International student enrollment for fall 2010: Increasing interest for US & UK universities

Public universities in the US are reporting record enrollment of international students (listen to my interview on NPR). Here are some examples:

University of Cincinnati: up 8%
Kent State University, Ohio: up 26%
Indiana State University: up 13%
University of Colorado, Boulder: up 11%
Iowa State University: up 10%
The University of Michigan-Flint: up 40%
Montana Tech: up 11%
University of Central Oklahoma: up 17%
Arkansas State University: up 35%

There are two primary reasons for record enrollments:
1. Decreasing state budget cuts
2. Increasing demand from source countries

At a time when private sector is showing signs of recovery, higher education is still facing budget cuts. According to Center on Budget and Policy Priorities, at least 43 states have implemented cuts to public colleges and universities. For example, Georgia has reduced state funding for public higher education for FY2011 by $151 million, or 7%. Similarly, US News and World Report notes that estimated state tax support from 2008-2010 for US public higher education was down by average 7% and for some states like Ohio it was even worse with a decrease of 14%.

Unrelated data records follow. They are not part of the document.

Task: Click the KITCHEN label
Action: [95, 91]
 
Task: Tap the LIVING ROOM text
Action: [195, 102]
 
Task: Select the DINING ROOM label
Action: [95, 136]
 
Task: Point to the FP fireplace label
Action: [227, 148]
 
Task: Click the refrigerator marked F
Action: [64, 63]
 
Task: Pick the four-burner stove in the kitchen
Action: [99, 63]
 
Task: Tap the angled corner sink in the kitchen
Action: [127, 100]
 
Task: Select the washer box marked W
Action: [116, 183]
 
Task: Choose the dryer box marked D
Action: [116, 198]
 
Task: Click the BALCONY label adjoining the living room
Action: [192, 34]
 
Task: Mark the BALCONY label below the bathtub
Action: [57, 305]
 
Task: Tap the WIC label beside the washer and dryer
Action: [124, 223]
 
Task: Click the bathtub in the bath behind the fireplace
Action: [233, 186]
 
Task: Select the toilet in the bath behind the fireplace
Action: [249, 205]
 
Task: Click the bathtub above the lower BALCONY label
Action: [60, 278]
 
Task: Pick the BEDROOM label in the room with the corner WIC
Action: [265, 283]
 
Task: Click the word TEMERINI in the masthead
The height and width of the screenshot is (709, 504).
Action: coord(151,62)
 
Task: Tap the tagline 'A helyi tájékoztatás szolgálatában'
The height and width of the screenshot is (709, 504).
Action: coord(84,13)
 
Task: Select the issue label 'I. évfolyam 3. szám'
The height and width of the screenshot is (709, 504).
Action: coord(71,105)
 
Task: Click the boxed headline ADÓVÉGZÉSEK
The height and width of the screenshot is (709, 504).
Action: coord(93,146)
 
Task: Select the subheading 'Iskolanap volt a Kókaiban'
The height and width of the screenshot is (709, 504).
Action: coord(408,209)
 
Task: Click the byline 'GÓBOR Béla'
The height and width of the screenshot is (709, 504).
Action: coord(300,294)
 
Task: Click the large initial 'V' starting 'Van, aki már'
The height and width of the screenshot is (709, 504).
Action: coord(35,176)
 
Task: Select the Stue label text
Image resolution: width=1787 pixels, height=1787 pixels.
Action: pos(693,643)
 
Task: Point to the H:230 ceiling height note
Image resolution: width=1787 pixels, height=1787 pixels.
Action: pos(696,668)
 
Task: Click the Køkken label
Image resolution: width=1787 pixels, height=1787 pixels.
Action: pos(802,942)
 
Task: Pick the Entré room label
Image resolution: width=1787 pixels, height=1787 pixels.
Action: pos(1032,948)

In these circumstances of budget cuts, public institutions have limited options–cut costs, raise tuition or increase tuition earned per FTE. International students who pay non-resident fee and get no federal financial aid help universities by increasing the revenue potential for the universities. For example, undergraduate international students at the University of Cincinnati increased by 13% or 60 more freshmen enrolled as compared to last year. These additional 60 students will contributed nearly $1 million in incremental revenue over four years as compared to in-state students.

On the supply side, countries like China and India have seen rapid expansion at the school and undergraduate level, however, economy has not expanded at the same pace to absorb all students. For China, the gross-enrollment ratio increased from 6 % to 23% percent in a decade. Similarly, for India, the annual intake of engineering seats has doubled to over 1 million in five years. This rapid expansion has resulted in increasing demand at the graduate level. Another factor supporting mobility of China and Indian students at the undergraduate level is the increasing prosperity and affordability. For example, According to 2010 Asia-Pacific Wealth Report there were 477,000 and 127,000 US dollar millionaires in China and India respectively in 2009. This is an increase of 31% and 50% for China and India respectively from 2008.

The trend of increasing enrollment of international students at public universities is also witnessed in the UK where budget cuts have made international students more lucrative. For example, according to BBC, Welsh universities expecting a record enrollment of international students with an increase of up to 20%. Likewise, the Telegraph reported that “Vice-chancellors said they would increasingly turn to students from outside Britain and Europe to plug a multi-billion pound hole in university finances”

Overall, fall 2010 enrollments show continued strong interest by international students for US and UK as the destination and budget cuts are compelling universities to go all the way to make the best of this interest and recruit international students.

What enrollment trends are you witnessing?

Dr. Rahul Choudaha

1 Comment

  1. To large extent its true. But now a days the study abroad syndrom as I call it is catching up because of so call "symbol of Status" where every one who so ever is having money want to rush to foreign universities for completing their degree.

    Today India is providing world class education and therefore sticking to it might prove to be wise decision in a long run.